* _Die Aufgabe_
Skaliere die Auflistung ab der Zeile mit „Section B heading“ bis einschließlich der Zeile mit „tap(117, 106)“ um und gib nur diese Zeilen samt Aufforderungen vollständig wieder. Multipliziere dabei jede Koordinate in den Antworten mit 1,9 und runde auf ganze Zahlen, Hälften aufwärts.

++++ Vorliegende Auflistung ++++

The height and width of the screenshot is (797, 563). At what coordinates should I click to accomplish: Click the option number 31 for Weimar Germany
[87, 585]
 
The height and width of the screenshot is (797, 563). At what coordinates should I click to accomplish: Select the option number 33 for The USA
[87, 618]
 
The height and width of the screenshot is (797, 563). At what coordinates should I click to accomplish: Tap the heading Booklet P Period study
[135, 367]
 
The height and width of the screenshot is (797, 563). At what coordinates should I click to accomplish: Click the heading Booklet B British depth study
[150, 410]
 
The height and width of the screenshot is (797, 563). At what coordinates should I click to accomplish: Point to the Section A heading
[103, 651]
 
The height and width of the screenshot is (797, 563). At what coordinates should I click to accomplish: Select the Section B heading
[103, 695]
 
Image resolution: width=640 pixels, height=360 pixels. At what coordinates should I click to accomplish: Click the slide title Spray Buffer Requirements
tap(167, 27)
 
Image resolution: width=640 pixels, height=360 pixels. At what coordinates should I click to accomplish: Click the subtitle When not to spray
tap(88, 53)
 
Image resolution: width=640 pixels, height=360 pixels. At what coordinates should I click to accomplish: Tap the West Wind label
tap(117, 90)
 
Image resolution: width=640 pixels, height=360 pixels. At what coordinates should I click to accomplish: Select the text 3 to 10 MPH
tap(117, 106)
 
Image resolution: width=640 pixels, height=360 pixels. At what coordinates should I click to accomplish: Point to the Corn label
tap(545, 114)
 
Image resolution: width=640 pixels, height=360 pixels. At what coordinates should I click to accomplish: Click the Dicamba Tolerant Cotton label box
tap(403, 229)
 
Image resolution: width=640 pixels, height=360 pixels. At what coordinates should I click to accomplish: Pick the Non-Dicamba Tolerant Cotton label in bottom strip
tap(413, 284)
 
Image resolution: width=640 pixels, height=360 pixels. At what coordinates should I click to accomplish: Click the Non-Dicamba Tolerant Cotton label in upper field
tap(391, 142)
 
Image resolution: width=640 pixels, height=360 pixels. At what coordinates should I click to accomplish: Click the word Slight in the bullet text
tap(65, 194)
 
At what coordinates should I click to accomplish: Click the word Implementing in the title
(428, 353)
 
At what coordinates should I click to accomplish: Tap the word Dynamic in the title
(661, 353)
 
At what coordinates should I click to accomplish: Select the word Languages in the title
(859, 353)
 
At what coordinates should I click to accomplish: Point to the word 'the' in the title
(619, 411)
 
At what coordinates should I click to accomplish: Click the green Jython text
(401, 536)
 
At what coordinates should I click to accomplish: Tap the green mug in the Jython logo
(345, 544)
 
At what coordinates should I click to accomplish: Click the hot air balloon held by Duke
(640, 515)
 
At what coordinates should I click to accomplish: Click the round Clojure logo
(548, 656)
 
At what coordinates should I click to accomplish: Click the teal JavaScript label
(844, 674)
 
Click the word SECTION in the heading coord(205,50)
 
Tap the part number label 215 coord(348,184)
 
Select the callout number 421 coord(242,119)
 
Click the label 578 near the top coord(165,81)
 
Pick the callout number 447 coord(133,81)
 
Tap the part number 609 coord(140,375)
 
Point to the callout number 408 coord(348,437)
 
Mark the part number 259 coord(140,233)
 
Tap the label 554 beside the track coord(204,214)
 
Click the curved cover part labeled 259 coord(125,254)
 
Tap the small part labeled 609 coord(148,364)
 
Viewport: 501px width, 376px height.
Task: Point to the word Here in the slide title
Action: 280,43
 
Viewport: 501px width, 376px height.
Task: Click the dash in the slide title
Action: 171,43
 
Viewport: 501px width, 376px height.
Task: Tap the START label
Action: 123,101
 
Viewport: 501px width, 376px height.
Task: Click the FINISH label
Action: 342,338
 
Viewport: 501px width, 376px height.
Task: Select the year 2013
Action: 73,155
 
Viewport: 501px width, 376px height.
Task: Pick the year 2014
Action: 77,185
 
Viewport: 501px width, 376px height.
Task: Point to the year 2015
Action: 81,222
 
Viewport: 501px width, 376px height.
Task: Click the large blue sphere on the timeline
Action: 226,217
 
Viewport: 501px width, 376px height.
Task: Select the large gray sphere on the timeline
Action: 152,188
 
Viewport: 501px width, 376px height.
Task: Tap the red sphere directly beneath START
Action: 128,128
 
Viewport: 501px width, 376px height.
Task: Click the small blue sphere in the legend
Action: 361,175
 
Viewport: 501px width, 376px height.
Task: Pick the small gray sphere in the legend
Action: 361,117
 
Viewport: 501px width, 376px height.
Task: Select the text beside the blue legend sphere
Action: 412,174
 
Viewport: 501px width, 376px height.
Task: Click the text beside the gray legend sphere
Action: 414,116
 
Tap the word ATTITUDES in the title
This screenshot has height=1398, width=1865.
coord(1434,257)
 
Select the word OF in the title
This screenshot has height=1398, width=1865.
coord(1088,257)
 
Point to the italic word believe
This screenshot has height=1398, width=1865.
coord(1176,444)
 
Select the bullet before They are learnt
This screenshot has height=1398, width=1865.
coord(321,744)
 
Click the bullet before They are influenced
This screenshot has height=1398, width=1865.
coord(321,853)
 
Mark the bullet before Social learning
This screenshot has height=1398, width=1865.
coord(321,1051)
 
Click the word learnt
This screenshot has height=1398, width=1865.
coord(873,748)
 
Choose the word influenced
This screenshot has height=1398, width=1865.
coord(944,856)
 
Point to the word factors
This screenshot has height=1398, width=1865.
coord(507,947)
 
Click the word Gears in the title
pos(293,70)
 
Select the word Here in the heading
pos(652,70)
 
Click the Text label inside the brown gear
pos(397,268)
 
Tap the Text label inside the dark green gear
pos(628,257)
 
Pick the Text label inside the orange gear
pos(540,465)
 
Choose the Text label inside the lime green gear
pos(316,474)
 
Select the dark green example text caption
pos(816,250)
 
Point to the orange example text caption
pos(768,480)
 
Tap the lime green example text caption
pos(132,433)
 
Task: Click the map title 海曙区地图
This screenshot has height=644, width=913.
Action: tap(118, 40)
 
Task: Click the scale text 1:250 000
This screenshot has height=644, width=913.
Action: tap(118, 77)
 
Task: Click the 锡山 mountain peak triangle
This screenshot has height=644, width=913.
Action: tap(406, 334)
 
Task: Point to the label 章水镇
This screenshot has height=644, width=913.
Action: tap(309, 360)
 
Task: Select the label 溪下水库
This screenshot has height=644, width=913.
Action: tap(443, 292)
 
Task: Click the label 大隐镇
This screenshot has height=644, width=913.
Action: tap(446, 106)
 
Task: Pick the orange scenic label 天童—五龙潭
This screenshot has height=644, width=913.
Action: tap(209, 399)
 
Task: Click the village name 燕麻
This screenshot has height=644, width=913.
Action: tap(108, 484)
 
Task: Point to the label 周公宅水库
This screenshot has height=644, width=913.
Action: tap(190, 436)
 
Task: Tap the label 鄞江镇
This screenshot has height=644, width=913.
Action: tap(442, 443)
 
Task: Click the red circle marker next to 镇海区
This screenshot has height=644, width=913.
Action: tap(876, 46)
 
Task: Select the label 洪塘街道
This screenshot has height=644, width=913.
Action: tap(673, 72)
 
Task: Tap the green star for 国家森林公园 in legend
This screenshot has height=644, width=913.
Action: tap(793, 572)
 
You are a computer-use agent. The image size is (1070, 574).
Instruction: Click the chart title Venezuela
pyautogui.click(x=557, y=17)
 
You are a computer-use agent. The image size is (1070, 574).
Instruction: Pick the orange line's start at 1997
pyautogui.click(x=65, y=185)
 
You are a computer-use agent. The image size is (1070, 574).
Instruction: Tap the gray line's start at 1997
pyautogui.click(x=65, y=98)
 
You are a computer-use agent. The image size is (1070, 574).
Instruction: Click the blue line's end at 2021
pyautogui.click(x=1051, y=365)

++++

* _Schriftliche Antwort_
The height and width of the screenshot is (797, 563). At what coordinates should I click to accomplish: Select the Section B heading
[196, 1321]
 
Image resolution: width=640 pixels, height=360 pixels. At what coordinates should I click to accomplish: Click the slide title Spray Buffer Requirements
tap(317, 51)
 
Image resolution: width=640 pixels, height=360 pixels. At what coordinates should I click to accomplish: Click the subtitle When not to spray
tap(167, 101)
 
Image resolution: width=640 pixels, height=360 pixels. At what coordinates should I click to accomplish: Tap the West Wind label
tap(222, 171)
 
Image resolution: width=640 pixels, height=360 pixels. At what coordinates should I click to accomplish: Select the text 3 to 10 MPH
tap(222, 201)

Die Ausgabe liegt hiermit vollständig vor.